Though the farmers are content with their new equipment, the lack of maintenance services in the area remained a major challenge. Equipment would often be used for a brief period after it would break down and be abandoned.
STARLIT trained 20 young people on agricultural equipment maintenance, of which 40% are female, to ensure farmers have access to maintenance services while creating employment opportunities for youth in rural areas.

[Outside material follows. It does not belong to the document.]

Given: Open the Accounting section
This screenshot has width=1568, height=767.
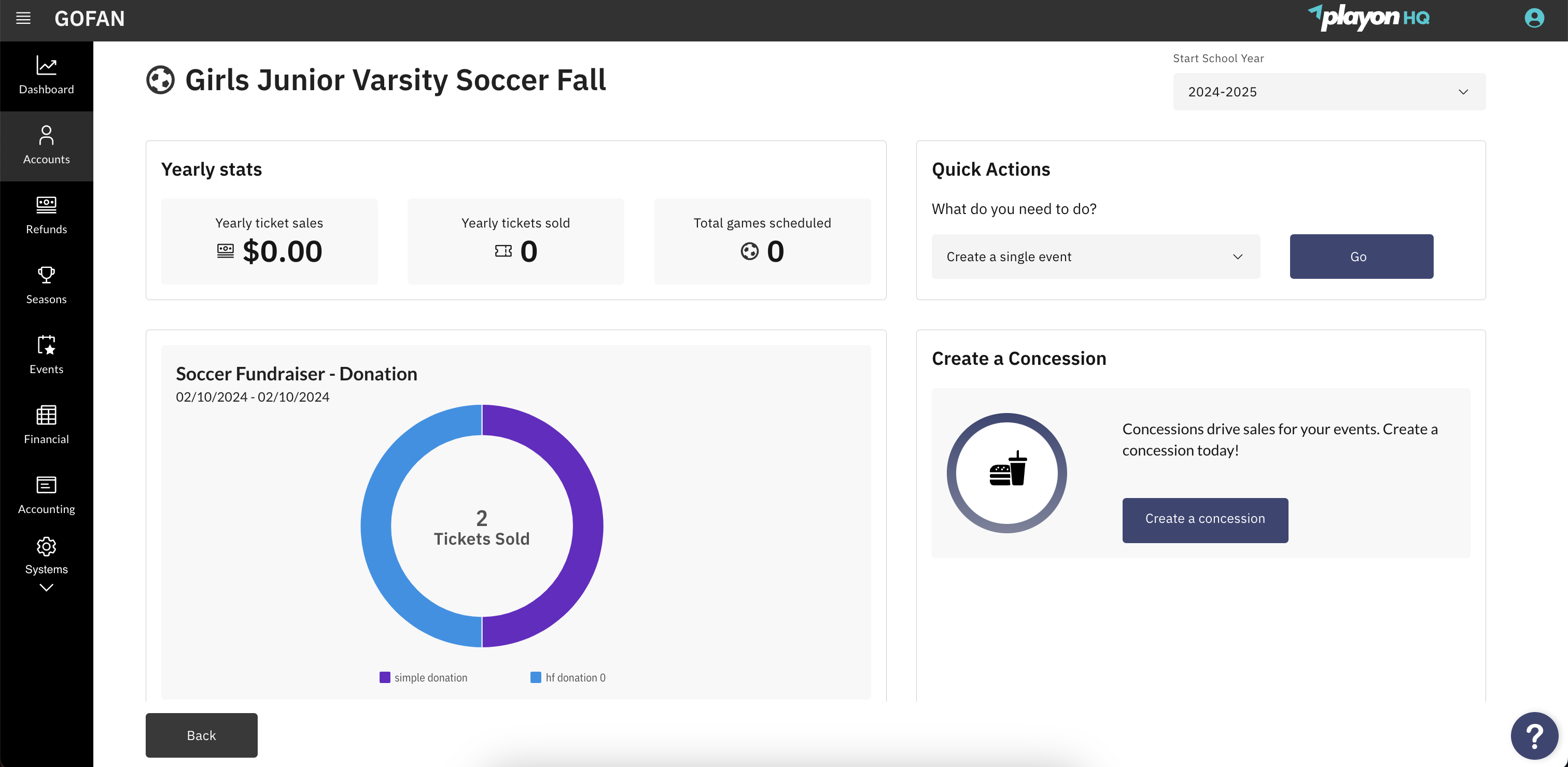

Delphine Ikuzwe, one of the maintenance service providers, says she is impressed by the innovative approach: “I did not know about the opportunities in the agricultural sector. This way, I support farmers by fixing their broken equipment and earn enough to sustain myself. I do my best and hope to get more clients. If all goes well, I will create my own company, expand my business, and hire other young people.”
Access to finance
Solutions targeting smallholder farmers are more likely to be successful if they are combined with access to finance. STARLIT supported a microfinance institution to develop tailor-made financial products to suit the needs of farmers.
The project also trained financial institutions in risk management and introduced the Agricultural Credit Assessment Tool (A-CAT). With this tool, the loan officer estimates the expected loan amount needed to finance inputs and other costs, as well as the expected income from agricultural activities. Microfinance institutions can now determine the ideal loan amount for a farmer and whether it is feasible for them to repay it.
Through the STARLIT programme, 1,176 farmers, of which 48% are women, have obtained a loan. The project continues to provide technical assistance to twelve savings and credit cooperatives and four microfinance institutions.
Starlit is funded by the International Fund for Agricultural Development (IFAD).